For most families, the act of opening the financial aid offer letter is a harrowing one. In just a few short sentences they will see how much a college or university is willing to offer in the way of student loans and scholarships. But what happens when that figure is too low?
Believe it or not, a student aid package that offered less than expected does not necessarily mean the end of the road. In some cases, a borrower can appeal to the school for more money. So how can this be done?
When to Appeal
For starters, strike the word “negotiate” from your vocabulary. If you call a financial aid office and tell them you want to negotiate your student loan package, it will be a very short phone call. You are not negotiating. You are “appealing.” There is a difference. The first step is to call the financial aid office and inquire about the process of submitting an appeal. Most likely, you will be asked to write a letter explaining, in detail, why you feel the aid package should be reconsidered.

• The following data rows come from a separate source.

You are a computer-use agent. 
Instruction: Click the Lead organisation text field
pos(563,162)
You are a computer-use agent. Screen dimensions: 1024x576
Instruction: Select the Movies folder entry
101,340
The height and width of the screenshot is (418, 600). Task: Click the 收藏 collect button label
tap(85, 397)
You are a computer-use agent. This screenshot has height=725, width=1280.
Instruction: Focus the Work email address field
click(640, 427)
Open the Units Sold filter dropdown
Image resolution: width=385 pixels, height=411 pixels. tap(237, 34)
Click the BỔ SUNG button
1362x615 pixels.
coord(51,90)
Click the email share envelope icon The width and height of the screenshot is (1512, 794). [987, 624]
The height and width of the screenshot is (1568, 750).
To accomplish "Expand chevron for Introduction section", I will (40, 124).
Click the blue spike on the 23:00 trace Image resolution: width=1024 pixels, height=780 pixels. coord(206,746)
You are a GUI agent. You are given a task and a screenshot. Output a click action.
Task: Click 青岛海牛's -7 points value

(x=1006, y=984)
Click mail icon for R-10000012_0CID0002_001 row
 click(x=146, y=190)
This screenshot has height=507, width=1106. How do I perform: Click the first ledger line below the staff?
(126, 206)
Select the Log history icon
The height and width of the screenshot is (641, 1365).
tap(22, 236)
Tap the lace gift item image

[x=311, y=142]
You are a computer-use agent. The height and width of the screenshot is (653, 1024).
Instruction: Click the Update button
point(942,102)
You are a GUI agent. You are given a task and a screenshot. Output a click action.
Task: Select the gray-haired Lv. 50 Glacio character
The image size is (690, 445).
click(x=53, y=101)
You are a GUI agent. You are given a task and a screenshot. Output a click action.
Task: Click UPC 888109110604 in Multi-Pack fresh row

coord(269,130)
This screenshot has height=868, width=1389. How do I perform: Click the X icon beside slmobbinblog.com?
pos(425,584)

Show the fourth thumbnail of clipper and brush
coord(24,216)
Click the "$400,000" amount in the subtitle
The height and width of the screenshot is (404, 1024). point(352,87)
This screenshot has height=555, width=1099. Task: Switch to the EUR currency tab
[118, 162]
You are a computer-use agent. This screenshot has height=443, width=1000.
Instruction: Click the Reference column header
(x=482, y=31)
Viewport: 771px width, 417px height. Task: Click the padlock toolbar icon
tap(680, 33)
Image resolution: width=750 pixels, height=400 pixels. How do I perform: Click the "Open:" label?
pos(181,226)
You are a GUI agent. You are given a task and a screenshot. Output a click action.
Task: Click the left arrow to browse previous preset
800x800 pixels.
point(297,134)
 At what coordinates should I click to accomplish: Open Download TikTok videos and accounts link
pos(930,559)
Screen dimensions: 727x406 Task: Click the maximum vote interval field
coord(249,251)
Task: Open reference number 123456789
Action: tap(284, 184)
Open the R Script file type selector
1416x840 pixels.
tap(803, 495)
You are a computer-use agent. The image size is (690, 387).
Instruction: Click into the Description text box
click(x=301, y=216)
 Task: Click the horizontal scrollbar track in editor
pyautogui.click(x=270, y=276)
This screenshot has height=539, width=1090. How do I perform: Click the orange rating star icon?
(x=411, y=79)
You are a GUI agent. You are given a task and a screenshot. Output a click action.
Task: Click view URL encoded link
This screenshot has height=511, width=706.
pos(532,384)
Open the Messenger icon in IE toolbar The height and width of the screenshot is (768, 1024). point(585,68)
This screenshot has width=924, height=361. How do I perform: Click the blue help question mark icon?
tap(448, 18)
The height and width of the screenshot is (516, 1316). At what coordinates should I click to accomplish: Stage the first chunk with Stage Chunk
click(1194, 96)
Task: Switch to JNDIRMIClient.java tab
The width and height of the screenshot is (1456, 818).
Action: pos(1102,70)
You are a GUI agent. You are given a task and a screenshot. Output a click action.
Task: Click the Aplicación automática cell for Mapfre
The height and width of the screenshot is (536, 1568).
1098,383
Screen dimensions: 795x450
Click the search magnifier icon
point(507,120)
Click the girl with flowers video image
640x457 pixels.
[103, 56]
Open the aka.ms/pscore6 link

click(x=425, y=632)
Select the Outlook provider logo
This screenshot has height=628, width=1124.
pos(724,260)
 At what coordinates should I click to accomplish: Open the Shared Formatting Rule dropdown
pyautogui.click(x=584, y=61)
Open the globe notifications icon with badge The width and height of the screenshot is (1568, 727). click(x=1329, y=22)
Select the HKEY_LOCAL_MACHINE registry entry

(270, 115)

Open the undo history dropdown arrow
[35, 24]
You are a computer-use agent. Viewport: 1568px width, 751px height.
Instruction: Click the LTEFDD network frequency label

Your appeal letter will explain, in brief, the grounds on which you are appealing the financial aid offer. You should decide early on whether this an appeal for need or for merit, or for both. If it is an appeal for need, you must demonstrate to the school that your federal aid package simply isn’t enough for you to afford attending the school. More than likely, a successful appeal based on need will cover a recent change in your financial situation, such as a series of expensive medical bills or a parent losing his or her job. You will need evidence to back up your claim, including copies of bills and pay stubs.
You may also appeal on the grounds of merit. An exceptional student may be eligible for various scholarships or grants. Look into the criteria for these awards. The best evidence to appeal on these grounds is a stronger scholarship offer from a similar school.